* Aim of the exercise
Each line below must be printed exactly as it stands.

### Extracted information ###

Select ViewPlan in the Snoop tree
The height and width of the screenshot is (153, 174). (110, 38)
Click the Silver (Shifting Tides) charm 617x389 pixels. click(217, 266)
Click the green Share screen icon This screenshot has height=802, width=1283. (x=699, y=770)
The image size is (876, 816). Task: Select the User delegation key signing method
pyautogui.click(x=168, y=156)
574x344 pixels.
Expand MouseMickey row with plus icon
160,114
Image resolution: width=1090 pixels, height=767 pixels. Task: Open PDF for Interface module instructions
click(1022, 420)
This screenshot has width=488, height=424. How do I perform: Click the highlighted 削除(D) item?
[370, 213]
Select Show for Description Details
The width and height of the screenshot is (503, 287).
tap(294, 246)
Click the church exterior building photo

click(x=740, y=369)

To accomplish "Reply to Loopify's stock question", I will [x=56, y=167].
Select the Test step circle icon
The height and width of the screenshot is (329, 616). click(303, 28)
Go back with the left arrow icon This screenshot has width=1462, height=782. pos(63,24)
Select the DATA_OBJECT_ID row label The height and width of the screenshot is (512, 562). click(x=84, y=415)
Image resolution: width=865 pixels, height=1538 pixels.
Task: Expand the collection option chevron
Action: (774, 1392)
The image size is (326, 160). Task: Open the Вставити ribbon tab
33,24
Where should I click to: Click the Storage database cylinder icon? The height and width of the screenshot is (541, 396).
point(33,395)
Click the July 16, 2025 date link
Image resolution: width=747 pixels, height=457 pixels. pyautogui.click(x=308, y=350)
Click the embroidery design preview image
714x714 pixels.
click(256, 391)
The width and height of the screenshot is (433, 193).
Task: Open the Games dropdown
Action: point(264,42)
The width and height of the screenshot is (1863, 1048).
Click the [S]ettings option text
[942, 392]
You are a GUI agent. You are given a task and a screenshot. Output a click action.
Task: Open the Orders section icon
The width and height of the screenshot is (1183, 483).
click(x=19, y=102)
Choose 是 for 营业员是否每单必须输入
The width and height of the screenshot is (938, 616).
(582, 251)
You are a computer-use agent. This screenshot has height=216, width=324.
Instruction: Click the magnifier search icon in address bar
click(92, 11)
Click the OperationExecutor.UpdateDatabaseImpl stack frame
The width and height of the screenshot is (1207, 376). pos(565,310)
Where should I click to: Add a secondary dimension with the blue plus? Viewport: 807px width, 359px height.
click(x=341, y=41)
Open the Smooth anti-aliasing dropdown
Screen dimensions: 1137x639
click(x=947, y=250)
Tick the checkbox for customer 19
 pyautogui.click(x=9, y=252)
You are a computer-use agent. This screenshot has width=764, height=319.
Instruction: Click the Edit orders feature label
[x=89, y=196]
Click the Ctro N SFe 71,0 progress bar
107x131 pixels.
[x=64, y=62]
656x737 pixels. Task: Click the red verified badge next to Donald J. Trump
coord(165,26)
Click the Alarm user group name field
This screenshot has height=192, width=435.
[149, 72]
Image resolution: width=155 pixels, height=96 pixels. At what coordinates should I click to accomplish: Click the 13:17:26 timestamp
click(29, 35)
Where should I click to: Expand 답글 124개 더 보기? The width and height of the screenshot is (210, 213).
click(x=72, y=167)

###

* Answer to this task
Select ViewPlan in the Snoop tree
The height and width of the screenshot is (153, 174). (110, 38)
Click the Silver (Shifting Tides) charm 617x389 pixels. click(217, 266)
Click the green Share screen icon This screenshot has height=802, width=1283. (x=699, y=770)
The image size is (876, 816). Task: Select the User delegation key signing method
pyautogui.click(x=168, y=156)
574x344 pixels.
Expand MouseMickey row with plus icon
160,114
Image resolution: width=1090 pixels, height=767 pixels. Task: Open PDF for Interface module instructions
click(1022, 420)
This screenshot has width=488, height=424. How do I perform: Click the highlighted 削除(D) item?
[370, 213]
Select Show for Description Details
The width and height of the screenshot is (503, 287).
tap(294, 246)
Click the church exterior building photo

click(x=740, y=369)

To accomplish "Reply to Loopify's stock question", I will [x=56, y=167].
Select the Test step circle icon
The height and width of the screenshot is (329, 616). click(303, 28)
Go back with the left arrow icon This screenshot has width=1462, height=782. pos(63,24)
Select the DATA_OBJECT_ID row label The height and width of the screenshot is (512, 562). click(x=84, y=415)
Image resolution: width=865 pixels, height=1538 pixels.
Task: Expand the collection option chevron
Action: (774, 1392)
The image size is (326, 160). Task: Open the Вставити ribbon tab
33,24
Where should I click to: Click the Storage database cylinder icon? The height and width of the screenshot is (541, 396).
point(33,395)
Click the July 16, 2025 date link
Image resolution: width=747 pixels, height=457 pixels. pyautogui.click(x=308, y=350)
Click the embroidery design preview image
714x714 pixels.
click(256, 391)
The width and height of the screenshot is (433, 193).
Task: Open the Games dropdown
Action: point(264,42)
The width and height of the screenshot is (1863, 1048).
Click the [S]ettings option text
[942, 392]
You are a GUI agent. You are given a task and a screenshot. Output a click action.
Task: Open the Orders section icon
The width and height of the screenshot is (1183, 483).
click(x=19, y=102)
Choose 是 for 营业员是否每单必须输入
The width and height of the screenshot is (938, 616).
(582, 251)
You are a computer-use agent. This screenshot has height=216, width=324.
Instruction: Click the magnifier search icon in address bar
click(92, 11)
Click the OperationExecutor.UpdateDatabaseImpl stack frame
The width and height of the screenshot is (1207, 376). pos(565,310)
Where should I click to: Add a secondary dimension with the blue plus? Viewport: 807px width, 359px height.
click(x=341, y=41)
Open the Smooth anti-aliasing dropdown
Screen dimensions: 1137x639
click(x=947, y=250)
Tick the checkbox for customer 19
 pyautogui.click(x=9, y=252)
You are a computer-use agent. This screenshot has width=764, height=319.
Instruction: Click the Edit orders feature label
[x=89, y=196]
Click the Ctro N SFe 71,0 progress bar
107x131 pixels.
[x=64, y=62]
656x737 pixels. Task: Click the red verified badge next to Donald J. Trump
coord(165,26)
Click the Alarm user group name field
This screenshot has height=192, width=435.
[149, 72]
Image resolution: width=155 pixels, height=96 pixels. At what coordinates should I click to accomplish: Click the 13:17:26 timestamp
click(29, 35)
Where should I click to: Expand 답글 124개 더 보기? The width and height of the screenshot is (210, 213).
click(x=72, y=167)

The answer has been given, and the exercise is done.